Issue #299 of Beneath Ceaseless Skies, a special double-issue for BCS Science-Fantasy Month 5, featuring stories by Rich Larson, R.Z. Held, Jason Sanford, Emily C. Skaftun, and Laine Bell and science-fantasy cover art by Andis Reinbergs.
Scott H. Andrews is a writer of science fiction. He teaches college chemistry. He is Editor-in-Chief and Publisher of the fantasy magazine Beneath Ceaseless Skies.
Andrews's short stories have appeared in Weird Tales, Space and Time, Heroic Fantasy Quarterly, On Spec, Crossed Genres, and M-Brane SF.
The Sniper And I - Rich Larson **** The narrator is assigned to monitor a sniper who has been experimentally bonded with their weapon, blurring the distinction between the person and the gun. The war itself is shown as largely pointless, and the sniper - although highly effective, begins to take cruel pleasure in their kills. A physical, visceral look at human/machine convergence and the trauma arising.
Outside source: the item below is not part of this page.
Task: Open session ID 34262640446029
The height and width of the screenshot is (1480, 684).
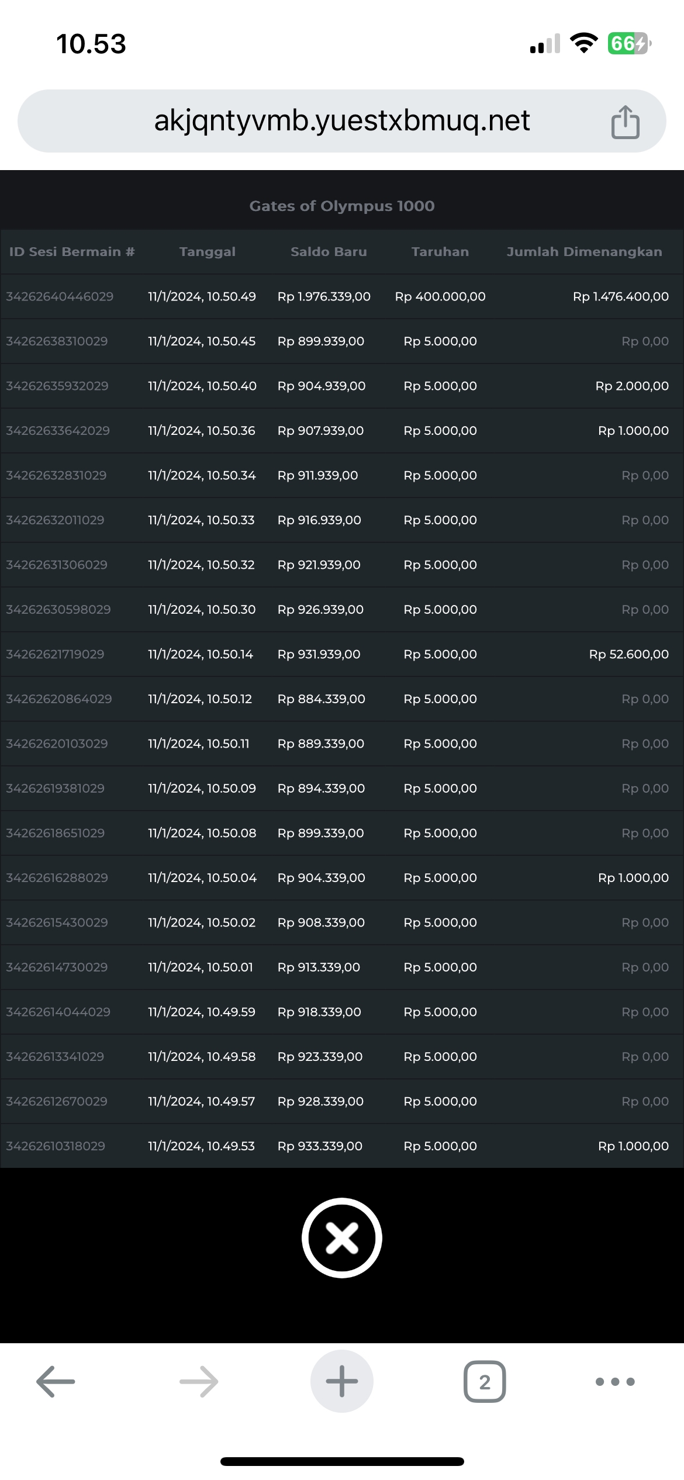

Truth As A Prize - RZ Held **** Naomi is a ghost, trapped in the Game after failing to win it but able to be chosen as a guide or foe by new players. Ostensibly there are strict rules but the Game funnels choices to maximise pain and suffering, which sustains it. Among the blood magic and rules of truth and lies, a strong story of moving beyond desiring to win the Game towards ending it entirely.
Where The World Ends Without Us - Jason Sanford *** In a post-apocalyptic world maintained in a rural, low tech state by nanotech "grains", Alexnya is an anchor - allowed a level of technology to help prevent change to the environment. The grains' intelligence demands her to be judged for the crimes her predecessor committed before the story began. Mostly a journey, with lots of family and friends bickering and forming connections, leading to the judgement event. Something of a middle episode, but made me want to seek out the beginning.
Only The Messenger - Emily C Skaftun ** Astrill is an octopode crewmember on a smuggling ship, coming to terms with the breakup of their relationship by bonding with a strange new arrival, after the ship literally bumps into them. Some nice ideas - the reincarnation and memory of past lives weighs on the experience of love but also feeds into the FTL messaging powered by repeated murder and slavery - but the setup felt thrown together and much of the story clumsy.
Song Of The Water Bear - Laine Bell *** Cel finds themself the leader of their group after deaths in a hibernation period, just as their society and the water bears they coexist with come under attack from strange grey, shapeless beings. A hopeful story about finding the courage to go on, working together and overcoming adversity, but the micro scale and vagueness of the threat make it hard to fully invest.